## Q1. Missing Values in a Dataset
*Missing values* are data points where no data value is stored for a variable in an observation. They can occur due to various reasons like data corruption, data entry errors, or the unavailability of information.

*Handling missing values is essential because*:
- They can bias the analysis, leading to incorrect conclusions.
- Some algorithms cannot handle missing values and will throw errors or perform poorly.
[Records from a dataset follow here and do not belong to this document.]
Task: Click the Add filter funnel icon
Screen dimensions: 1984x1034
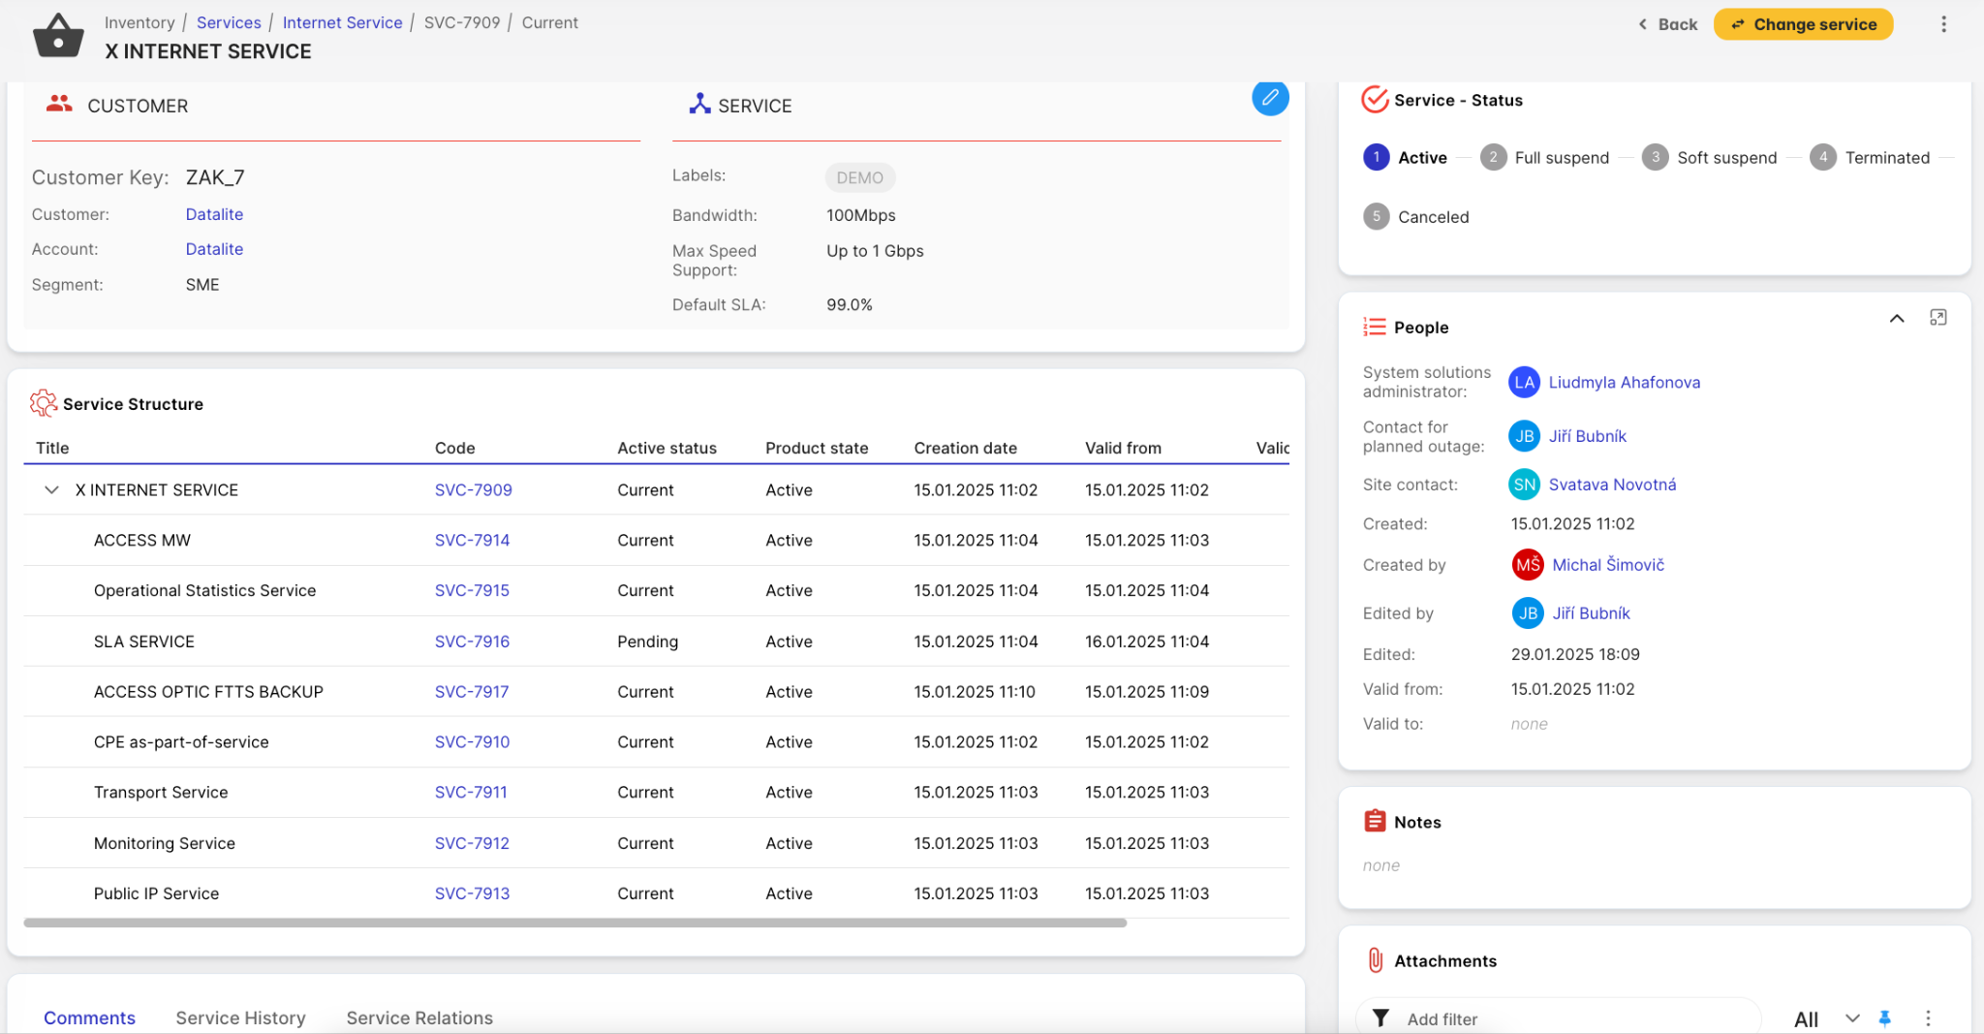Action: (1381, 1018)
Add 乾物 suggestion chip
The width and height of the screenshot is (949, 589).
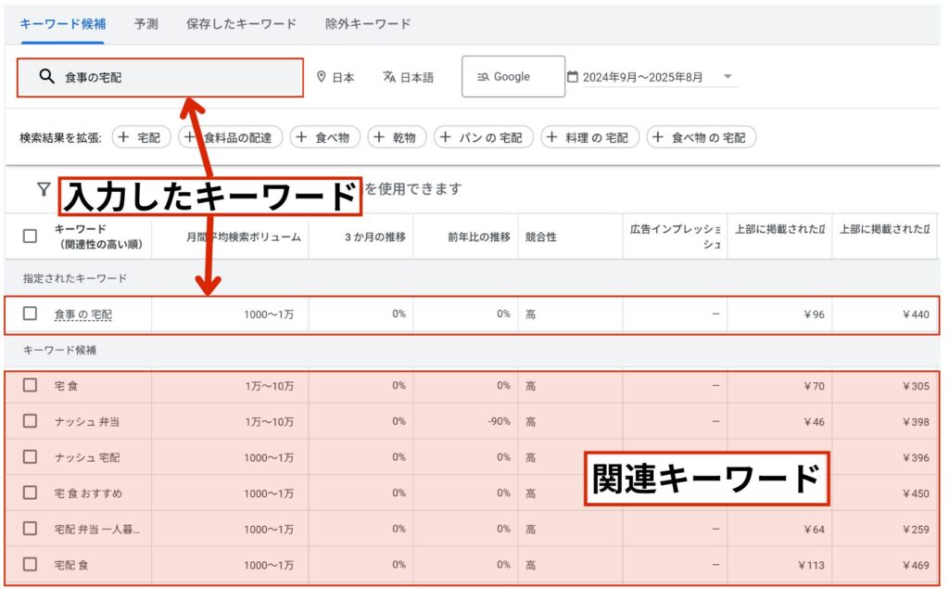click(397, 137)
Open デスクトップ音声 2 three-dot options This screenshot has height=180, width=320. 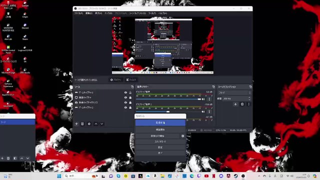(x=209, y=112)
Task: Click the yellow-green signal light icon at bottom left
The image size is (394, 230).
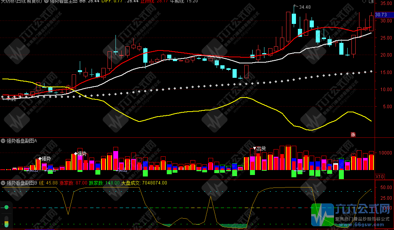Action: 6,222
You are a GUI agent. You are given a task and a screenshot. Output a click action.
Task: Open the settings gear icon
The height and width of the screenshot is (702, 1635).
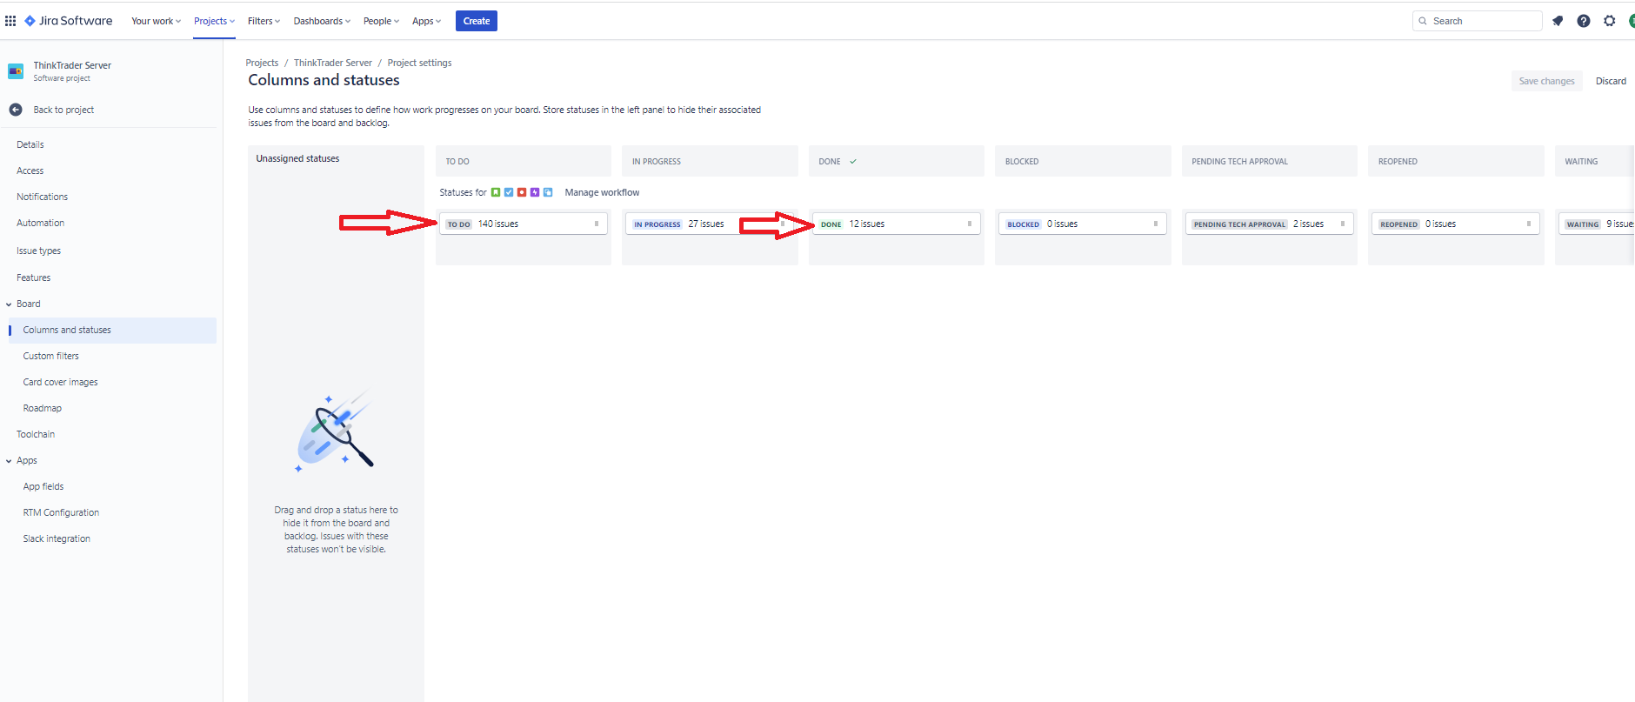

*Algorithms not affected by missing values* include:
- Decision Trees
- Random Forest
- XGBoost (with certain parameters)

In [None]:
## Q2. Techniques to Handle Missing Data
# Techniques:
# 1. Deletion:
#   - Listwise Deletion: Removing all rows with any missing values.
#   - Pairwise Deletion: Using available data without removing rows.


    import pandas as pd

    df = pd.DataFrame({'A': [1, 2, None], 'B': [4, None, 6]})
    df_dropped = df.dropna()  # Listwise deletion
   

 # 2. Imputation:
 #  - Mean/Median/Mode Imputation:

     df['A'].fillna(df['A'].mean(), inplace=True)
     

 #  - Regression Imputation: Predicting missing values using regression models.
    
     from sklearn.linear_model import LinearRegression

    known = df[df['B'].notna()]
    unknown = df[df['B'].isna()]

    lr = LinearRegression()
    lr.fit(known[['A']], known['B'])

     df.loc[df['B'].isna(), 'B'] = lr.predict(unknown[['A']])
     

  # - K-Nearest Neighbors (KNN) Imputation:
  
    from sklearn.impute import KNNImputer

    imputer = KNNImputer(n_neighbors=2)
    df_imputed = imputer.fit_transform(df)
     

# 3. Advanced Methods:
#   - Multiple Imputation by Chained Equations (MICE): Multiple imputation with chained equations to account for uncertainty.
#   - Machine Learning Models: Using sophisticated models to predict missing values.

## Q3. Imbalanced Data
*Imbalanced data* occurs when the classes in a dataset are not represented equally. This can lead to a model being biased towards the majority class, resulting in poor performance for the minority class.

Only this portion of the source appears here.